Source material:

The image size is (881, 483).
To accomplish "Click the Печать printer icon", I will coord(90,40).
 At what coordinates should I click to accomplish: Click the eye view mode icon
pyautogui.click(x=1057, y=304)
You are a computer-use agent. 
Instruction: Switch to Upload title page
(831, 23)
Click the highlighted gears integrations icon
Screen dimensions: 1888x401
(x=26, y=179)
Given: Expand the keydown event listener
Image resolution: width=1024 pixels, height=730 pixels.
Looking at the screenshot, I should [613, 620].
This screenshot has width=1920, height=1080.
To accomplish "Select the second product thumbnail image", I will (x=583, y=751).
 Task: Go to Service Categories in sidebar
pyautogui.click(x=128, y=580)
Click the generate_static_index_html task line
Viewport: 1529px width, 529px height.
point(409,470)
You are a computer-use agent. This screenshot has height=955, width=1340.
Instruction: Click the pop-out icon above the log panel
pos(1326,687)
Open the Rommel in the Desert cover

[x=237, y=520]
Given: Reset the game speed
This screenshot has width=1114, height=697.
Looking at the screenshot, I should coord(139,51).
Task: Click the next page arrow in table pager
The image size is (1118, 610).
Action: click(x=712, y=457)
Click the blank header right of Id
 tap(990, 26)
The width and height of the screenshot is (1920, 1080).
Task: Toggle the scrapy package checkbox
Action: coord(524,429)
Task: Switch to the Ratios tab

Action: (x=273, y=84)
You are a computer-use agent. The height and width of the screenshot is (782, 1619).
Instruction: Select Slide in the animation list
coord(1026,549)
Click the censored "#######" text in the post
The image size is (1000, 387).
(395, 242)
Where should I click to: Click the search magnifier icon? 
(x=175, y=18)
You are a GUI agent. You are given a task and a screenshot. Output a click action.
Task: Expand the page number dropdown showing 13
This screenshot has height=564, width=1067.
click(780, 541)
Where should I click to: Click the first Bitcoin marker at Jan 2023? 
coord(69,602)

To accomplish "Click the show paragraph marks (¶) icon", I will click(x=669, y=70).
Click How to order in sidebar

Task directions: Please filter the entries for the word "agent" and copy the lines that have it.

Response to this exercise:
You are a computer-use agent. 
You are a computer-use agent. This screenshot has height=955, width=1340.
You are a computer-use agent. The height and width of the screenshot is (782, 1619).
You are a GUI agent. You are given a task and a screenshot. Output a click action.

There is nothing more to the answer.